Каждый из них сохранил свою повадку. Костлявый садовник сокрушенно вздохнул. Капитан Шульцки возмущенно воскликнул: «Вот видите!» Газовщик Мюллер сказал: это все равно как если бы кто-то отменил карнавал; майор Лунденбройх нашел мое поведение некорректным; генерал-майор заговорил о необходимой субординации в содружестве поневоле; генерал Эйзенштек готов был допустить особый режим только для смертников, а гауптштурмфюрер мрачно заявил, что, по его мнению, пора уже наконец заголить мне задницу.

— Так точно, гауптштурмфюрер, — сказал я, — пролетарскую задницу.

Тогда гауптштурмфюрер крикнул:

— Беверен!

Костлявый тюльпанщик, вздохнув, ударил меня с такой силой, что я удивился, как у меня уцелела голова на плечах.

— Приказ выполнен! — крикнул мой друг Ян гауптштурмфюреру, мне же он сокрушенно сказал:

— Приказ!

Когда он увидел, что за меня собираются взяться капитан Шульцки и гестаповец, то стал передо мной, заложив за спиной свои огромные садовничьи руки.

А я уже вообще ничего не соображал и орал:

— Тюльпанская задница, гестаповская задница, капитанская задница!

И я было взял на изготовку свою гипсовую кувалду, как вдруг раздался крик по польски:

— Baczność! — Внимание!

В камере сразу все стихло, стих и мой боязливый гнев.

Вошел надзиратель без шеи, прозванный Бесшейным, которого, если ты в здравом уме, следовало опасаться, а с ним еще один тюремщик, в более высоком чине. Учитель, говоривший по-польски, торопливо отрапортовал и торопливо отвечал на отрывистые вопросы. Оба надзирателя проявили некоторый интерес ко мне, потом поговорили между собой и, по-видимому, придумали что-то малоприятное для нас, что их, однако, развеселило; Бесшейный что-то громко скомандовал, учитель перевел, и команда означала, что мы должны немедленно построиться, но не в том порядке, как обычно на перекличке, а по чинам.

Встали оба генерала и наш единственный полковник, а потом началась изрядная путаница. Позднее я понял ее причину: одни важные лица столкнулись с другими, по-иному важными лицами, некоторые хотели теперь казаться ниже рангом, чем были раньше, таких нашлось немало, и вышла толкотня. Какой-нибудь дурак капитан ни за что не хотел стать позади глупого ортсгруппенлейтера, хитрый министерский чиновник старался занять местечко понезаметней, а уже занявший это местечко хитрый лейтенант жандармерии не желал переходить вперед.
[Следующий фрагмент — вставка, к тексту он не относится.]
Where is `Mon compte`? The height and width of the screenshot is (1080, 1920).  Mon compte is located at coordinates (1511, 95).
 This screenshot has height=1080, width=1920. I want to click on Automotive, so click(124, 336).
Только что мои дела были совсем плохи, но вот все стало опять хорошо: моего места в самом конце ряда, в самом низу, никто не мог оспаривать; в камере не было человека ниже меня по воинскому званию, а если попадались штатские, как, например, газовщик, то все они были значительно старше годами; насчет меня не возникало сомнений, могущих втянуть или замешать меня в эту толкучку: я был неоспоримо последний. Пусть ищут свои места между генералитетом и мною; первый генерал, второй генерал, потом полковник, и я — рядовой мотопехоты — мы давно уже стояли на своих местах, когда остальные наконец распутали клубок.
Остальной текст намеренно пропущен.